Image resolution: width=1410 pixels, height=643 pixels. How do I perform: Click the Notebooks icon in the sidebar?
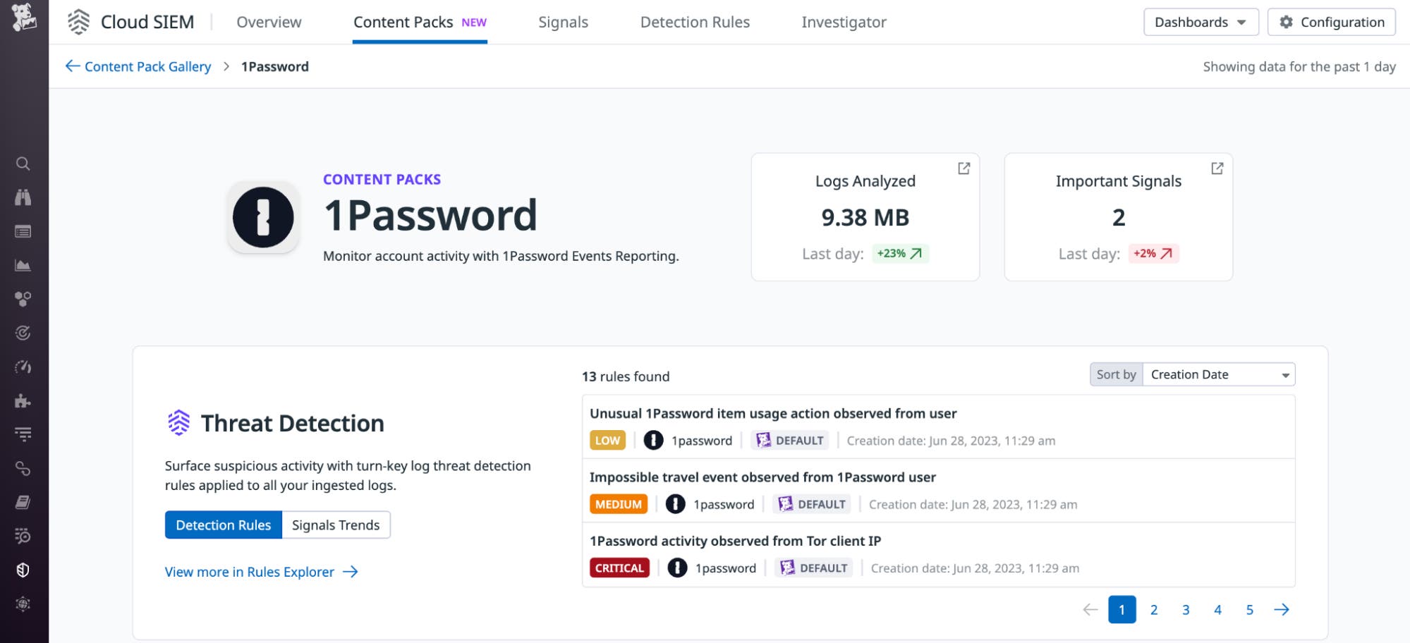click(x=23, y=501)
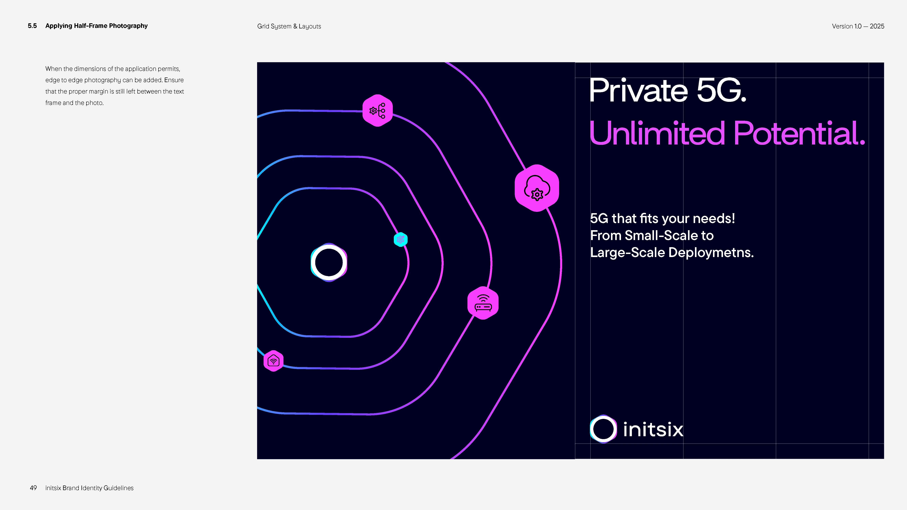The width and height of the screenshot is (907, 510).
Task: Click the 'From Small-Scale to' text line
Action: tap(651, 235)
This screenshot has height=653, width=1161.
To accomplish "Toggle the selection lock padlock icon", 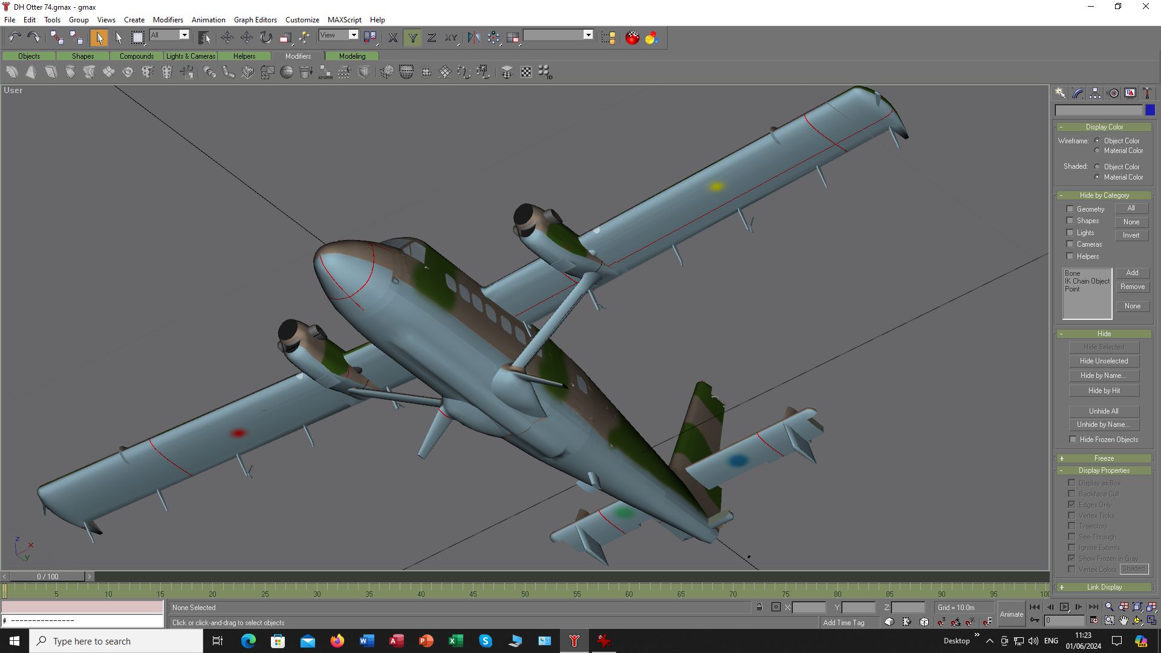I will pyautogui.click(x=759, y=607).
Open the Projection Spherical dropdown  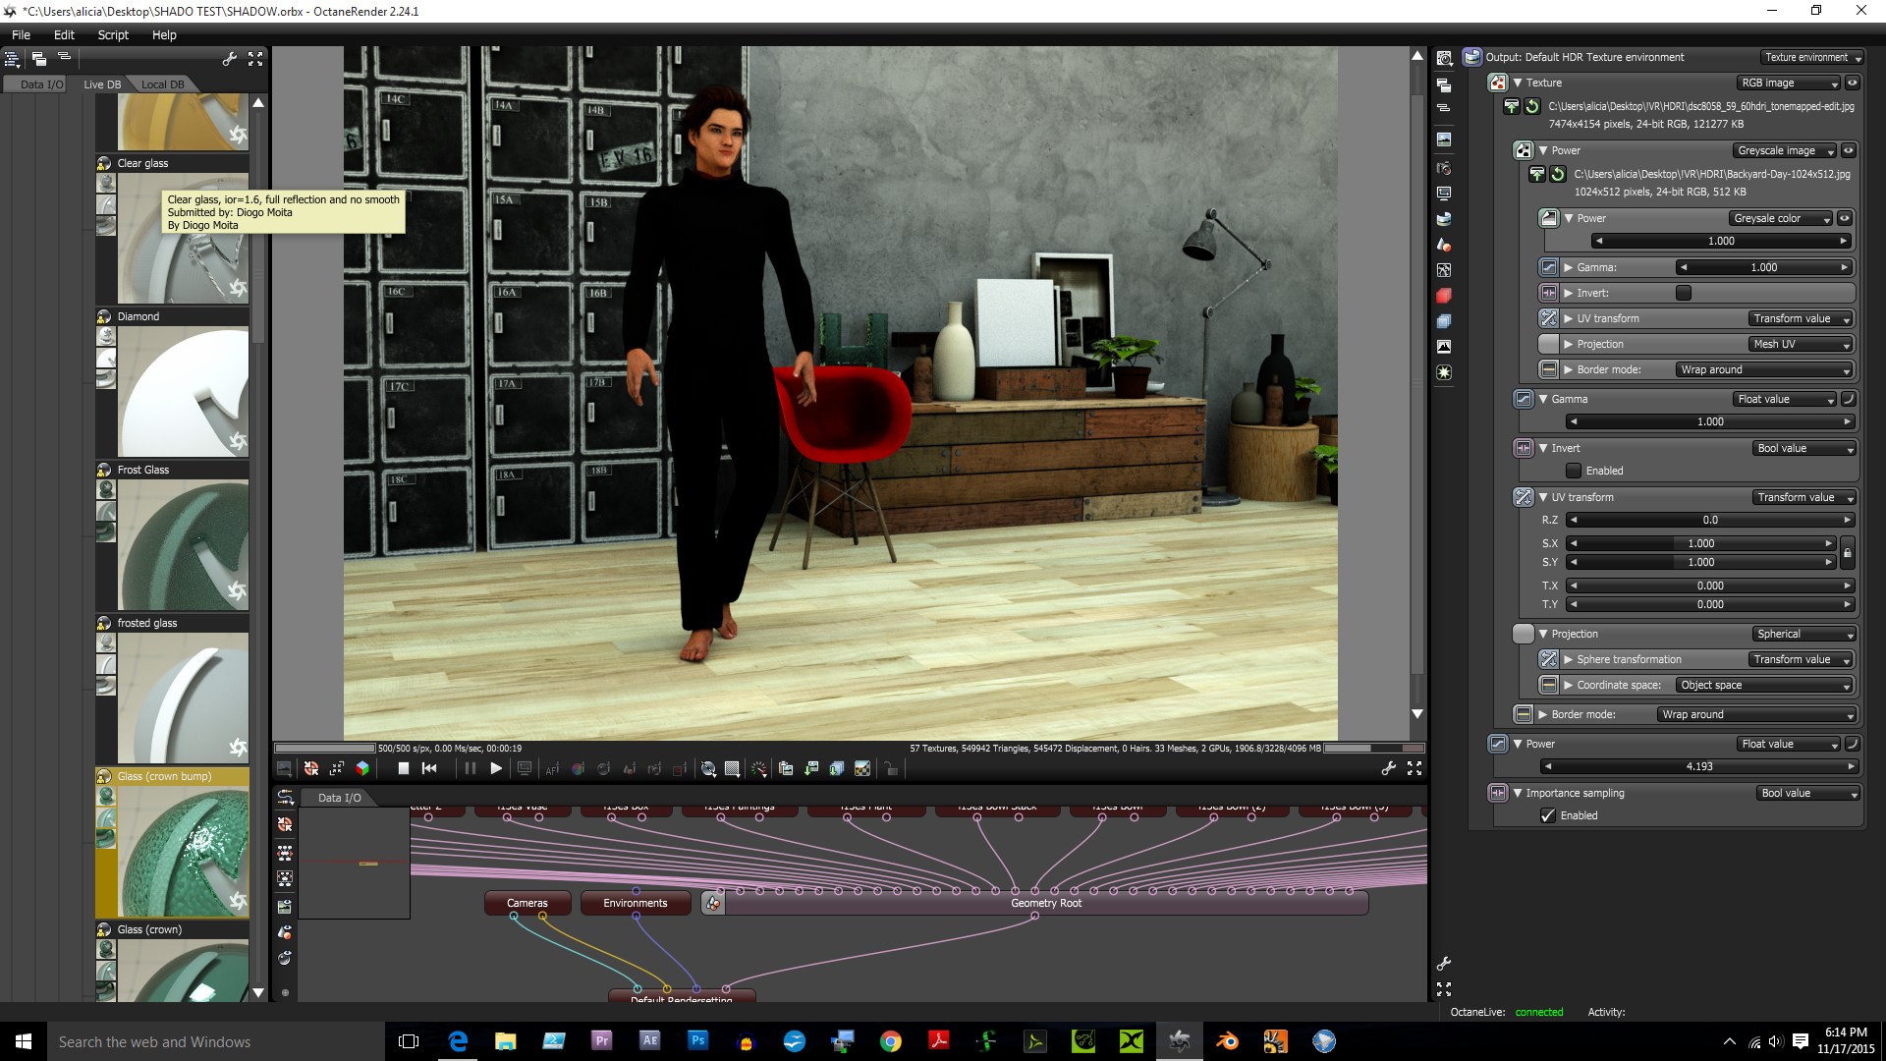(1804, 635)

* * * *

Aim of the exercise
Reproduce only the lines of the records from the start up to and including the line that holds "This screenshot has height=653, width=1161."; do not carry over any picture.

Expected answer
Image resolution: width=1410 pixels, height=643 pixels. How do I perform: Click the Notebooks icon in the sidebar?
click(x=23, y=501)
The width and height of the screenshot is (907, 510).
Task: Click the 'From Small-Scale to' text line
Action: tap(651, 235)
This screenshot has height=653, width=1161.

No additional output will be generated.